_TASK DIRECTIONS_
Starting at the line that contains "Open Test Company 4 customer link", write out every line through the end of the records below exactly as it appears, and leave out all pictures.

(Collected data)

■ ■ ■ ■ ■ ■ ■

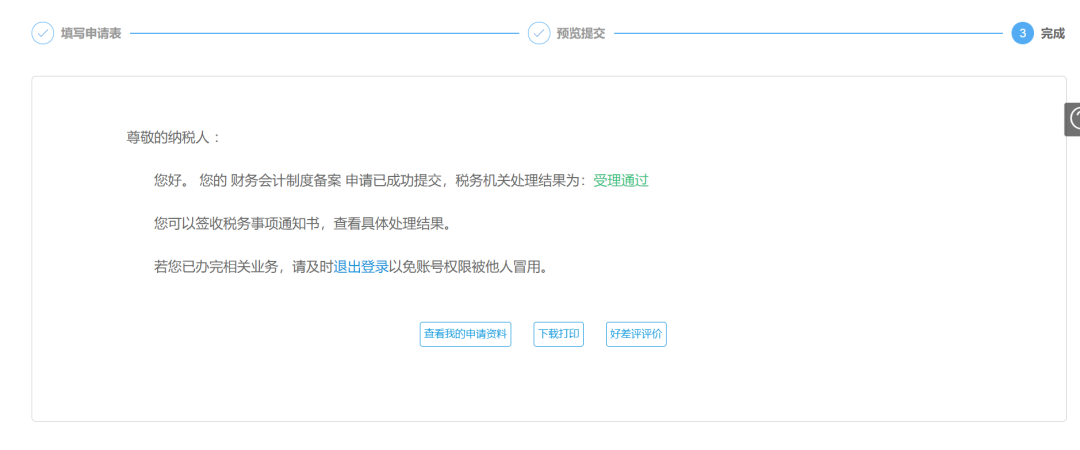Click the checkmark icon for 预览提交 step
This screenshot has width=1080, height=450.
pyautogui.click(x=538, y=33)
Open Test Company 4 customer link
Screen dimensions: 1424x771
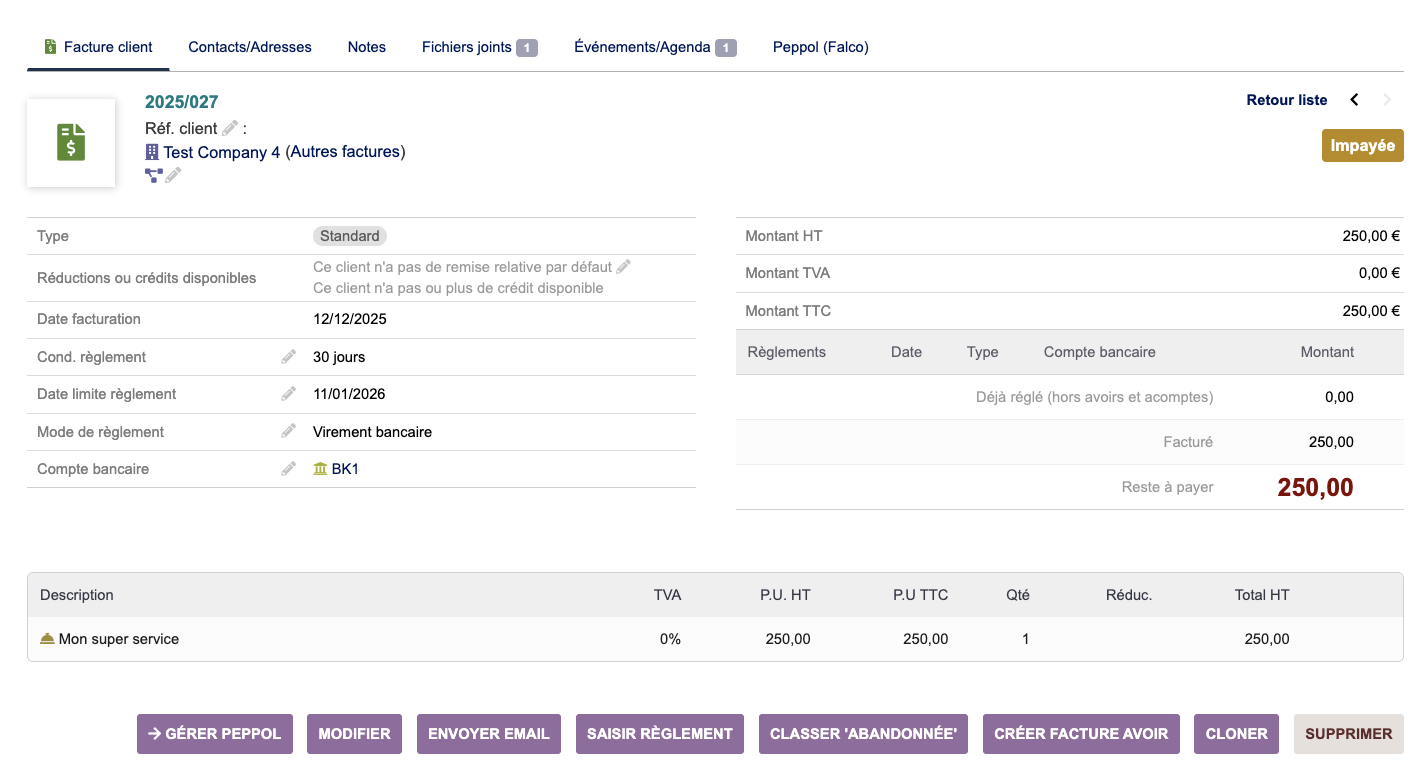click(x=221, y=152)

■ ■ ■ ■ ■ ■ ■

_ANSWER_
Open Test Company 4 customer link
Screen dimensions: 1424x771
click(x=221, y=152)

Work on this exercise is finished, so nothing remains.